Today the FBI released details about an investment scam in which a member of the clergy used an elaborate Ponzi scheme to bilk his friends and followers out of more than $52 million. According to the FBI, Martin Sigillito, an attorney and an American Anglican bishop, convinced more than 200 people to invest in “flipping” British real estate, and he offered interest rates as high as 48% (which should have been a clue to his investors, right?).
It’s a sad story about abuse of trust, but it’s also a lesson for all of us about listening to our gut when something sounds too good to be true.
BBB recently launched BBB Smart Investing, with generous support from the FINRA Investor Education Foundation. Stay tuned for more information on educational programs in your area. In the mean time, here are some tips on how to avoid investment fraud:
- Never believe anyone who says there is no risk; there are always risks in any investment.
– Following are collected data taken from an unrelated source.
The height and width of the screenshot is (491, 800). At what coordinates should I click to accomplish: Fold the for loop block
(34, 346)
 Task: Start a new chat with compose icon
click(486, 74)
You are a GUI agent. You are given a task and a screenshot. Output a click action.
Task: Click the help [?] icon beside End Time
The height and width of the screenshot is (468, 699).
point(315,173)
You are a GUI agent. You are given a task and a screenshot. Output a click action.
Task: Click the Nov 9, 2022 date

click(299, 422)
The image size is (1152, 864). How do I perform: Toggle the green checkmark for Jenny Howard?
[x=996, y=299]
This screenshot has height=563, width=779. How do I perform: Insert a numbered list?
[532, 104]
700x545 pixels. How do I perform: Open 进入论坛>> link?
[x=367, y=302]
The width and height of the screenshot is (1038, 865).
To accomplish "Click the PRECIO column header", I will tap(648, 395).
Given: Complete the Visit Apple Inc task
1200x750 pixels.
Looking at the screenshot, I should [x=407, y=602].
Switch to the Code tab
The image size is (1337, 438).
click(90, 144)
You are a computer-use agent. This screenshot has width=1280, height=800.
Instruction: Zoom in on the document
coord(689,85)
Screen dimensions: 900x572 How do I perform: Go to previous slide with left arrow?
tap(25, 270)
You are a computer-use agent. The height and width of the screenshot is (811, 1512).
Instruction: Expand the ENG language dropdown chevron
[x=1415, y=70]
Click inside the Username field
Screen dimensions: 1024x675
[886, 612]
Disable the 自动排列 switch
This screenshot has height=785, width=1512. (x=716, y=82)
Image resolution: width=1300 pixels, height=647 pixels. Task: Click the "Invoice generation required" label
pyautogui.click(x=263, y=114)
- Be wary of claims of extravagant earnings potential.
- Get all of the details in writing.
- Avoid offshore investments. They tend to be very risky at best, and difficult to investigate or prosecute if there is a problem.
- Before investing, check out brokers and dealers with FINRA’s BrokerCheck and your state or provincial securities regulator.
- Also check out www.bbb.org to see if your broker or dealer has a history of complaints from customers.
- Diversify your investments. Never put all your eggs in one basket when it comes to investing.
Want to know if you are at risk for being swindled by an investment scam? Check out FINRA’s Risk Meter. I just took the quiz and got a 65%, which put me in the Medium range…not exactly a risky investor, but still worth my considering a more educated approach. At least I know not to invest in foreign real estate!